METHODS: Lipid profiles from skin tape strips of 25 healthy controls, 30 AD patients, skin-specific inducible K5-tTA-IL-13 transgenic mice and control mice were analyzed by targeted liquid chromatography tandem mass spectrometry (LC-MS/MS). Ca2+-differentiated human keratinocytes were stimulated with IL-4/IL-13 with or without STAT6 silencing and lipids were analyzed by LC-MS/MS. Stable isotope pulse-labeling was employed to define changes in sphingolipid metabolism in treated keratinocytes.

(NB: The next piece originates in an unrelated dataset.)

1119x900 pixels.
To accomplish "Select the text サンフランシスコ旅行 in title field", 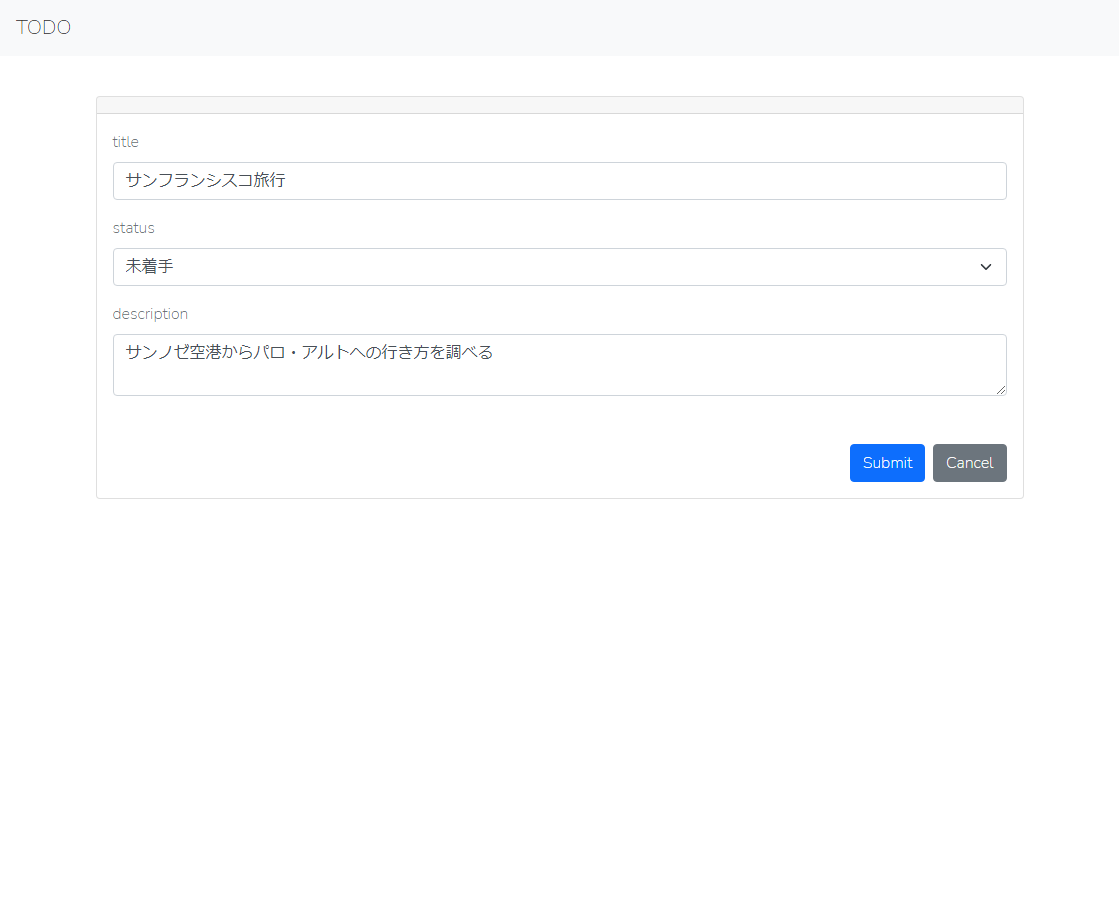I will click(205, 181).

RESULTS: Lesional skin (stratum corneum) from AD subjects and IL-13 transgenic mice is characterized by increased proportion of a short-chain (N-14:0-24:0) NS-ceramides, sphingomyelins, and 14:0-22:0-lysophosphatidylcholines (LPC) with simultaneous decline in the proportion of corresponding long-chain species (N-26:0-32:0 sphingolipids and 24:0-30:0-LPC) when compared to healthy controls. An increase in short-chain LPC species was also observed in non-lesional AD skin. IL-4/IL-13-driven responses in Ca2+-differentiated human keratinocytes in vitro revealed similar changes in aforementioned sphingolipids in response to IL-4/IL-13. Pulse-labeling studies with human keratinocytes in vitro suggest that IL-4/IL-13 inhibit sphingolipid biosynthesis and also inhibit sphingomyelin/ceramide degradation. These changes are blocked by STAT6 silencing with siRNA.

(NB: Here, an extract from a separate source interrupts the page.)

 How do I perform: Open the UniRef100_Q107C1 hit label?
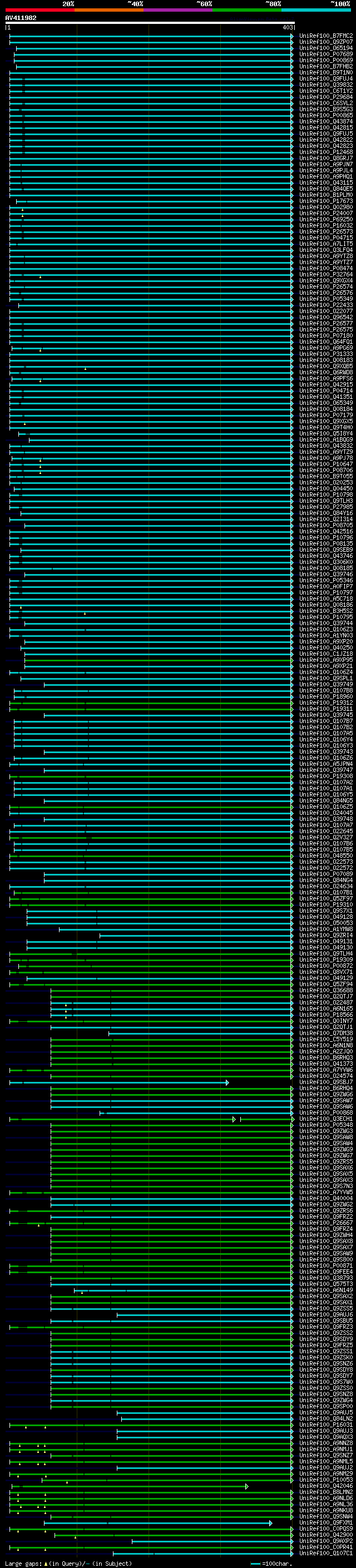[325, 1554]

CONCLUSIONS: This study confirms the link between dysregulated type 2 immune response and skin lipid abnormalities in AD skin. The similarity in lipid changes between human (AD) and mouse (IL-13-driven) skin, as well as the STAT6-controlled changes in IL-13-treated human keratinocytes in vitro strongly support the pathogenic role of IL-13 in AD skin lipid metabolism.